Here is how it works:

* For each instance, the algorithm counts how many instances are located within a small distance $\epsilon$ (epsilon) from it. This region is called the instance's $\epsilon-neighborhood$.
* If an instance has at least *min_samples* instances in its $\epsilon-neighborhood$ (including itself), then it is considered a core instances. In other words, core instances are those that are located in dense regions.
* All instances in the neighborhood of a core instance belong to the same cluster. This neighborhood may include other core instances; therfore, a  long sequence of neighboring core instances forms a single cluster.
* Any instance that is not a core instance and does not have one in its neighborhood is considered an anomaly.

In [1]:
import numpy as np
from sklearn.datasets import make_moons
from sklearn.cluster import DBSCAN

In [2]:
X, y = make_moons(n_samples = 1000, noise = 0.05, random_state = 42)

In [3]:
dbscan = DBSCAN(eps = 0.05, min_samples = 5)
dbscan.fit(X)

DBSCAN(eps=0.05)

In [4]:
dbscan.labels_[:10]

array([ 0,  2, -1, -1,  1,  0,  0,  0,  2,  5])

Notice that some instances have a cluster index equal to -1, which means that they are considered as anomalies by algorigm.

In [5]:
# the indices of the core instances

len(dbscan.core_sample_indices_)

808

In [6]:
dbscan.core_sample_indices_[:10]

array([ 0,  4,  5,  6,  7,  8, 10, 11, 12, 13])

In [7]:
# core instances themselves

dbscan.components_[:3]

array([[-0.02137124,  0.40618608],
       [-0.84192557,  0.53058695],
       [ 0.58930337, -0.32137599]])

In [8]:
dbscan2 = DBSCAN(eps = 0.2)
dbscan2.fit(X)

DBSCAN(eps=0.2)

Somewhat surprisingly, the DBSCAN class does not have a *predict()* method, although it has a *fit_predict()* method. In other words, it cannot predict which cluster a new instance belongs to. This implementation decision was made because different classification algorithms can be better for different tasks.

In [9]:
from sklearn.neighbors import KNeighborsClassifier

knn = KNeighborsClassifier(n_neighbors = 50)
knn.fit(dbscan2.components_, dbscan2.labels_[dbscan2.core_sample_indices_])
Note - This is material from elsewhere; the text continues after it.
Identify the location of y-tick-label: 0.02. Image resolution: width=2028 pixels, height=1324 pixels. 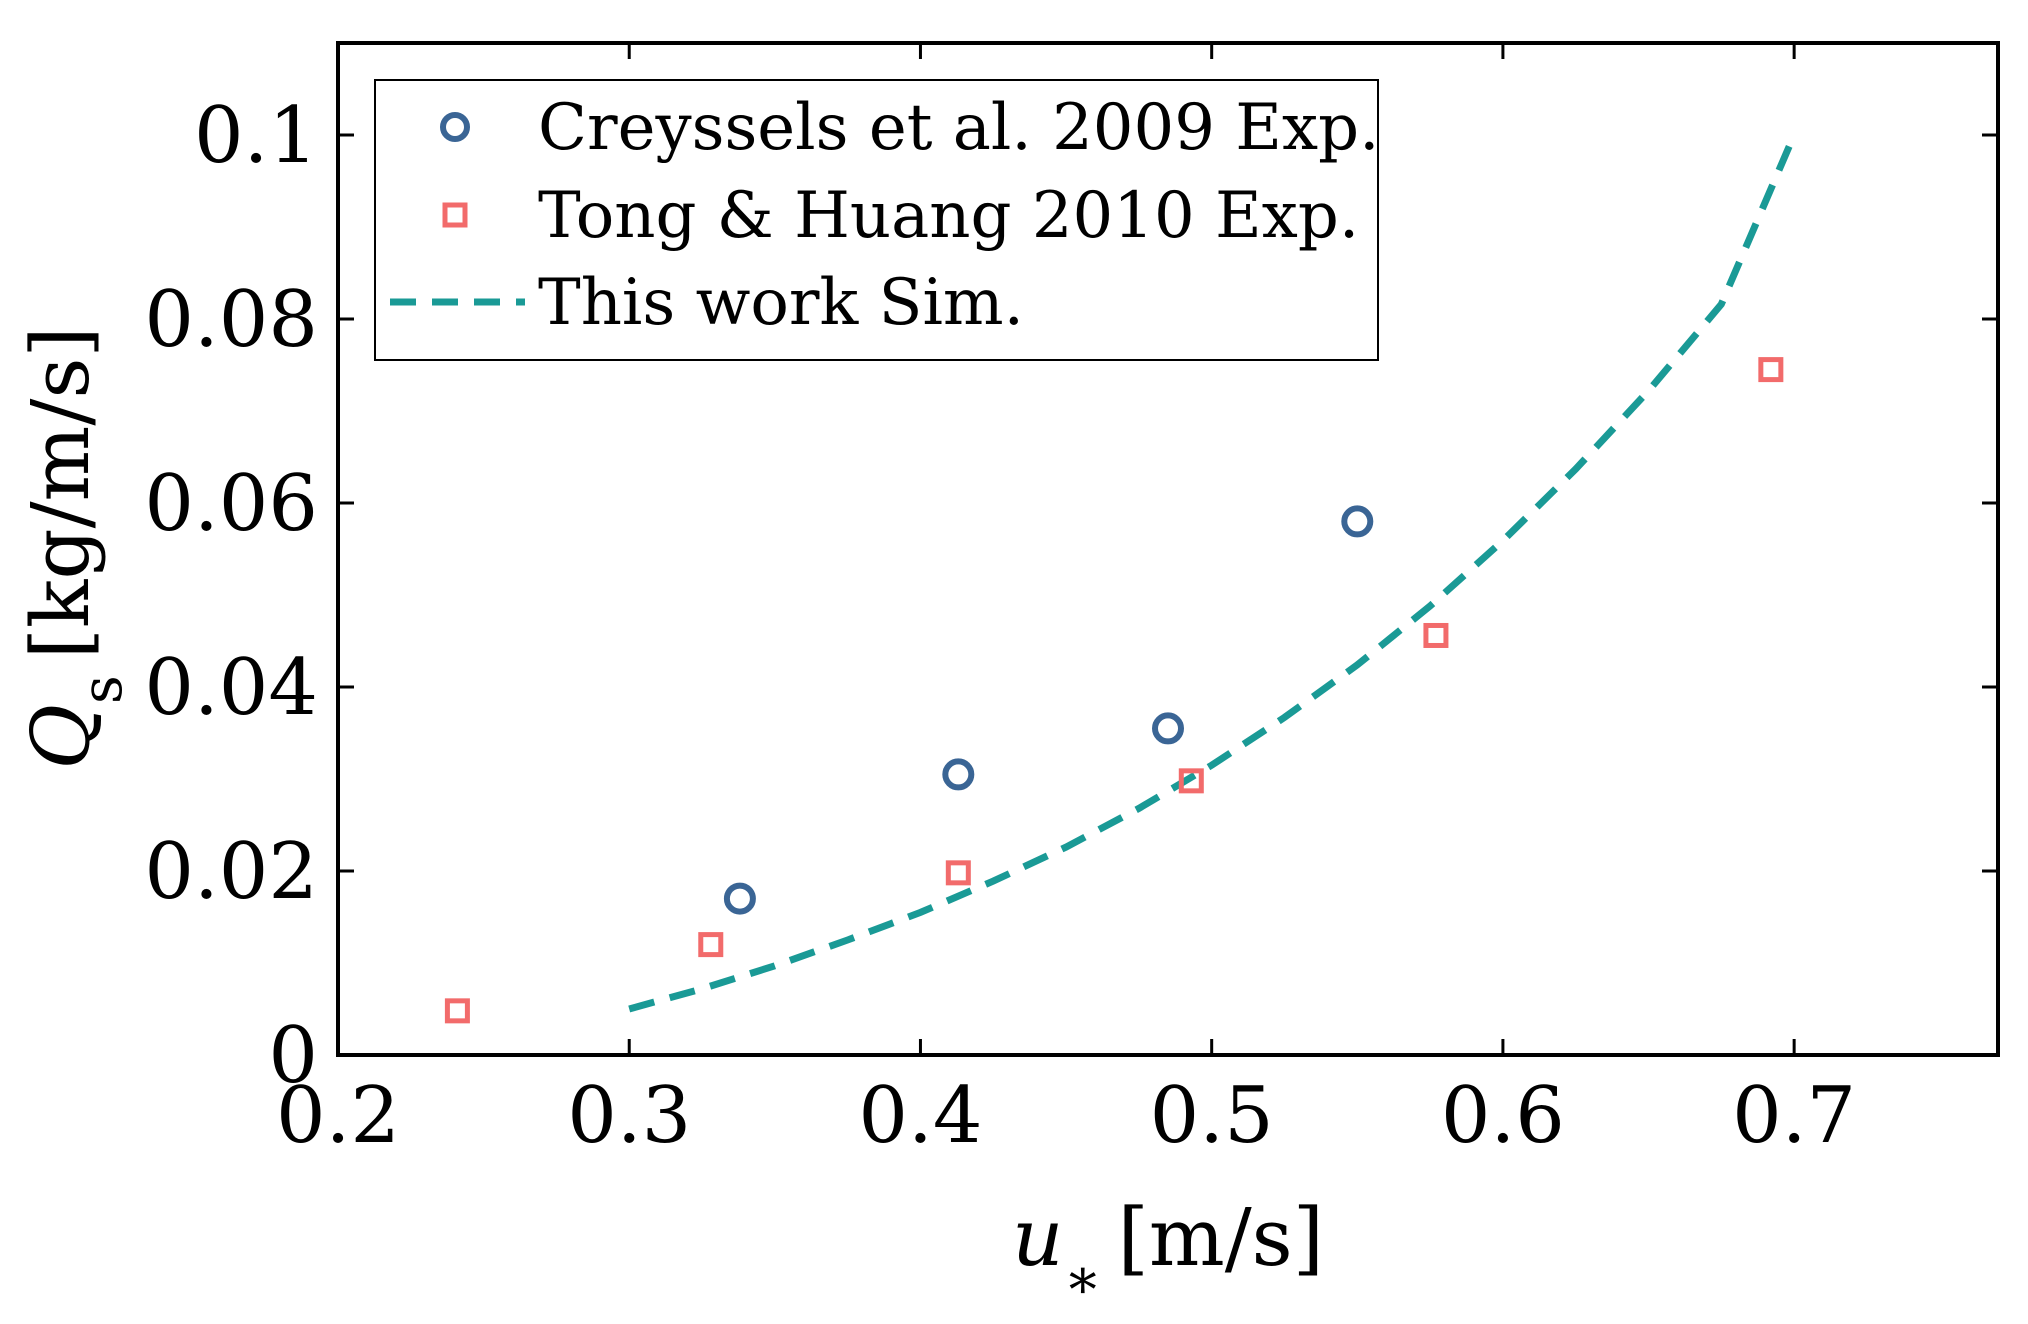
(231, 872).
KNeighborsClassifier(n_neighbors=50)

Now, given a few new instances, we can predict which cluster they most likeky belong to and even estimate a probability for each cluster:

In [10]:
X_new = np.array([[-0.5, 0], [0, 0.5], [1, -0.1], [2, 1]])
knn.predict(X_new)

array([1, 0, 1, 0])

In [11]:
knn.predict_proba(X_new)

array([[0.18, 0.82],
       [1.  , 0.  ],
       [0.12, 0.88],
       [1.  , 0.  ]])

In short, DBSCAN is a very simple yet powerful algorithm capable of identifying any number of clusters of any shape. It is robust to outliers, and it has just two hyperparameters (eps and min_samples).